Copy the entries from the line containing "Click the Finnish flag beside K. Rovanperä" through the line containing "click(99, 67)", including both of those lines, and leave the pictures out of your answer.
BEGIN GIVEN ENTRIES
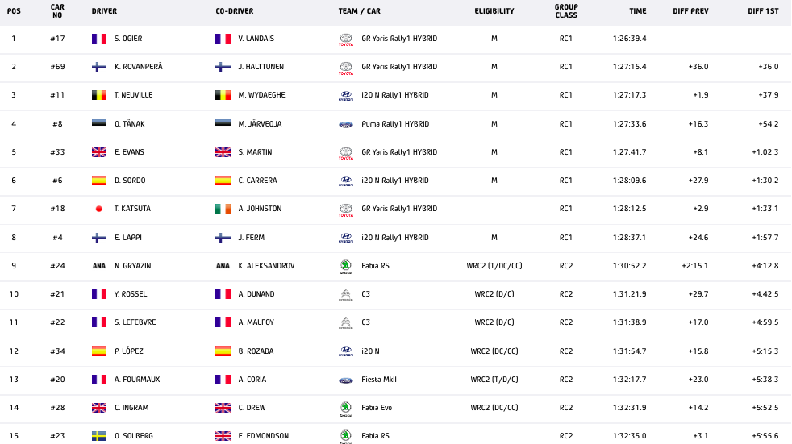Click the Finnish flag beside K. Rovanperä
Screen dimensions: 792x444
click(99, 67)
END GIVEN ENTRIES
BEGIN GIVEN ENTRIES
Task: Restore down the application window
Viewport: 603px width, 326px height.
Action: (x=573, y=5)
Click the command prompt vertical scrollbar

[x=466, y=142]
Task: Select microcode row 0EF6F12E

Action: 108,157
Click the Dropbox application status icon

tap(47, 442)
END GIVEN ENTRIES
** ANSWER TO THIS PROBLEM **
Click the Finnish flag beside K. Rovanperä
Screen dimensions: 792x444
click(99, 67)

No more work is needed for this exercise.